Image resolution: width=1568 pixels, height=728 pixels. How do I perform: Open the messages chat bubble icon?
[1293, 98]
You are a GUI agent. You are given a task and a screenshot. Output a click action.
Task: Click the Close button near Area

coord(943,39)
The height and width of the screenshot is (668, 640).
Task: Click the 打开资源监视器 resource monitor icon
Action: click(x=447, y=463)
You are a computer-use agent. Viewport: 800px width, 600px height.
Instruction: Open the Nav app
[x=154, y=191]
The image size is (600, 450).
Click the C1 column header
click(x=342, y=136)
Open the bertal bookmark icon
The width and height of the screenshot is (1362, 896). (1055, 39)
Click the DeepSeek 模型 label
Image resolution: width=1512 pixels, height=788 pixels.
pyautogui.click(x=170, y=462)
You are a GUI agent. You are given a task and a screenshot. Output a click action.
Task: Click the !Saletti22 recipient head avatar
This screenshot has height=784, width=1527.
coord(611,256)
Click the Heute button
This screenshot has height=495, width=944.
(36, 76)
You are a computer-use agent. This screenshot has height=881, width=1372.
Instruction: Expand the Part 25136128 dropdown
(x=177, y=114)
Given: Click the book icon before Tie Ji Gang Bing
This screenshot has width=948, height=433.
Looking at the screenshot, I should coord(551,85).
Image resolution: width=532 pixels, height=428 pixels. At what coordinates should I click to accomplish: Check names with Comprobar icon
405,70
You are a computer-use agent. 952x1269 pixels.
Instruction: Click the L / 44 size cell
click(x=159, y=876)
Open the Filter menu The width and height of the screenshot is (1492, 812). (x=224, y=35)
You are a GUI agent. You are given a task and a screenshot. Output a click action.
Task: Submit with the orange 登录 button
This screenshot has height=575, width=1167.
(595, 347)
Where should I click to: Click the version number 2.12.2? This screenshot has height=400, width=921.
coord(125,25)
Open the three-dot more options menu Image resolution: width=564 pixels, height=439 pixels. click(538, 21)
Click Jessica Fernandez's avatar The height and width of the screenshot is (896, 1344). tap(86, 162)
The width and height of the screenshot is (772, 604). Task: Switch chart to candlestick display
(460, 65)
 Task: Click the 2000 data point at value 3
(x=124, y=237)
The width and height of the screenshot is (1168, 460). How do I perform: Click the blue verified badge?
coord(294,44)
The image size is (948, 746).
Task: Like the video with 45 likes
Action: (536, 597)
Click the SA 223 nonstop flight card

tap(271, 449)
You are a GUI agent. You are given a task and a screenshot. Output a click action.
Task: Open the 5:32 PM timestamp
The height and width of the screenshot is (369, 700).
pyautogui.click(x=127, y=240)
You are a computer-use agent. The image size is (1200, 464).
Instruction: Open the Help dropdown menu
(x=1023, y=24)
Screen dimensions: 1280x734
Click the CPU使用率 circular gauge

== == ==

All of the entries should be output exactly as they appear above.

Output below —
Image resolution: width=1568 pixels, height=728 pixels. How do I perform: Open the messages chat bubble icon?
[1293, 98]
You are a GUI agent. You are given a task and a screenshot. Output a click action.
Task: Click the Close button near Area

coord(943,39)
The height and width of the screenshot is (668, 640).
Task: Click the 打开资源监视器 resource monitor icon
Action: click(x=447, y=463)
You are a computer-use agent. Viewport: 800px width, 600px height.
Instruction: Open the Nav app
[x=154, y=191]
The image size is (600, 450).
Click the C1 column header
click(x=342, y=136)
Open the bertal bookmark icon
The width and height of the screenshot is (1362, 896). (1055, 39)
Click the DeepSeek 模型 label
Image resolution: width=1512 pixels, height=788 pixels.
pyautogui.click(x=170, y=462)
You are a GUI agent. You are given a task and a screenshot. Output a click action.
Task: Click the !Saletti22 recipient head avatar
This screenshot has height=784, width=1527.
coord(611,256)
Click the Heute button
This screenshot has height=495, width=944.
(36, 76)
You are a computer-use agent. This screenshot has height=881, width=1372.
Instruction: Expand the Part 25136128 dropdown
(x=177, y=114)
Given: Click the book icon before Tie Ji Gang Bing
This screenshot has width=948, height=433.
Looking at the screenshot, I should coord(551,85).
Image resolution: width=532 pixels, height=428 pixels. At what coordinates should I click to accomplish: Check names with Comprobar icon
405,70
You are a computer-use agent. 952x1269 pixels.
Instruction: Click the L / 44 size cell
click(x=159, y=876)
Open the Filter menu The width and height of the screenshot is (1492, 812). (x=224, y=35)
You are a GUI agent. You are given a task and a screenshot. Output a click action.
Task: Submit with the orange 登录 button
This screenshot has height=575, width=1167.
(595, 347)
Where should I click to: Click the version number 2.12.2? This screenshot has height=400, width=921.
coord(125,25)
Open the three-dot more options menu Image resolution: width=564 pixels, height=439 pixels. click(538, 21)
Click Jessica Fernandez's avatar The height and width of the screenshot is (896, 1344). tap(86, 162)
The width and height of the screenshot is (772, 604). Task: Switch chart to candlestick display
(460, 65)
 Task: Click the 2000 data point at value 3
(x=124, y=237)
The width and height of the screenshot is (1168, 460). How do I perform: Click the blue verified badge?
coord(294,44)
The image size is (948, 746).
Task: Like the video with 45 likes
Action: (536, 597)
Click the SA 223 nonstop flight card

tap(271, 449)
You are a GUI agent. You are given a task and a screenshot. Output a click action.
Task: Open the 5:32 PM timestamp
The height and width of the screenshot is (369, 700).
pyautogui.click(x=127, y=240)
You are a computer-use agent. The image size is (1200, 464).
Instruction: Open the Help dropdown menu
(x=1023, y=24)
Screen dimensions: 1280x734
Click the CPU使用率 circular gauge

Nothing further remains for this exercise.